As a war correspondent, Lalage has seen her share of violence and destruction. She’s seen the suffering and fear firsthand and paid the price emotionally from experiencing the horror of it all. But amidst the background of the senseless annihilation of towns and cities, she has met some resilient souls, men and women who refuse to give in and who’ve found solace and peace in creating a garden.
They’ve cleared enough of the rubble to encourage a rose to grow, to nurture a pot of red geranium and to plant a tree. Somehow they know that a garden nurtures the soul: provides a refuge, a place of comfort and peace despite the horror still surrounding them. In every seed there’s a kernel of hope. And maybe because they’ve experienced so much death, they do what they can to nurture life.
Reading Lalage’s book, War Gardens, it struck me that gardens transcend race, gender, cultures and class. They are equally available to the rich and the poor. The great palaces and Villas of Europe were surrounded with magnificent gardens as a sign of privilege or power. Every nation on earth has its public and botanic gardens, but gardening can be just as available to people of all walks of life and in every corner of the globe, even on a window ledge.
There’s a striking parallel between the resilience of nature and the resilience of the human spirit. The tree grows stronger through the force of the wind and the fury of the storm. Maybe that’s what gives these war weary souls the determination and optimism to find hope in transforming horror and ugliness into a remnant of beauty.

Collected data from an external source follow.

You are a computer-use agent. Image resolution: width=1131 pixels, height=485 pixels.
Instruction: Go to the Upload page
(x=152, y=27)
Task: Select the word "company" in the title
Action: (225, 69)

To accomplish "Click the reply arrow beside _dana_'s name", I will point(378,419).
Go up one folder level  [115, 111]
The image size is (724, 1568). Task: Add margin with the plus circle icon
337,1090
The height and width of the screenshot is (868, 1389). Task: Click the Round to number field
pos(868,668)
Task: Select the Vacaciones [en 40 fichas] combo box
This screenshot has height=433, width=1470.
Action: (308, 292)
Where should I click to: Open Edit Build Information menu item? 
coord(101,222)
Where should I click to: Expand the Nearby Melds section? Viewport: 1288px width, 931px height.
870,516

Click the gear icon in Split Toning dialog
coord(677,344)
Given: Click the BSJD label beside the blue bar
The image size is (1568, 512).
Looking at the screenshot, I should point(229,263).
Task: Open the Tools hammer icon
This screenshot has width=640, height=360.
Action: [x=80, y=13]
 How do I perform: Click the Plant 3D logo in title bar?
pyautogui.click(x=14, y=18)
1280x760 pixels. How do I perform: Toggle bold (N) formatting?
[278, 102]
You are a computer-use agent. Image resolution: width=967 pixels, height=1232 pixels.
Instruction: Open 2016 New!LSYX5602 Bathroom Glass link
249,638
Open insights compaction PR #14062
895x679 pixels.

“The oak fought the wind and was broken, the willow bent when it must and survived.” Robert Jordan
None of us know what we are capable of until the storms of life have tested us, yet like the oak tree we so often resist the very force that will make us stronger.
Another friend has endured many years with a heart which functions at only 29% but he continues to throw himself into life, using his gifts to achieve what often seems impossible.
And then there is Archie of whom I wrote in September 2018. Major surgery for a brain tumour affected his sight, speech, walking, thinking and concentration. He is disciplining himself to learn to play golf, play the pipe organ and take drama classes to help the left side of his brain accommodate for the failures of the right side and regain some semblance of normality.
In the midst of the ravages of debilitating health they are defiantly ‘planting a garden in the rubble of disease’ … choosing life and beauty in place of ugliness and despair. That’s the resilience of the human spirit … the red geranium on the window ledge of our lives.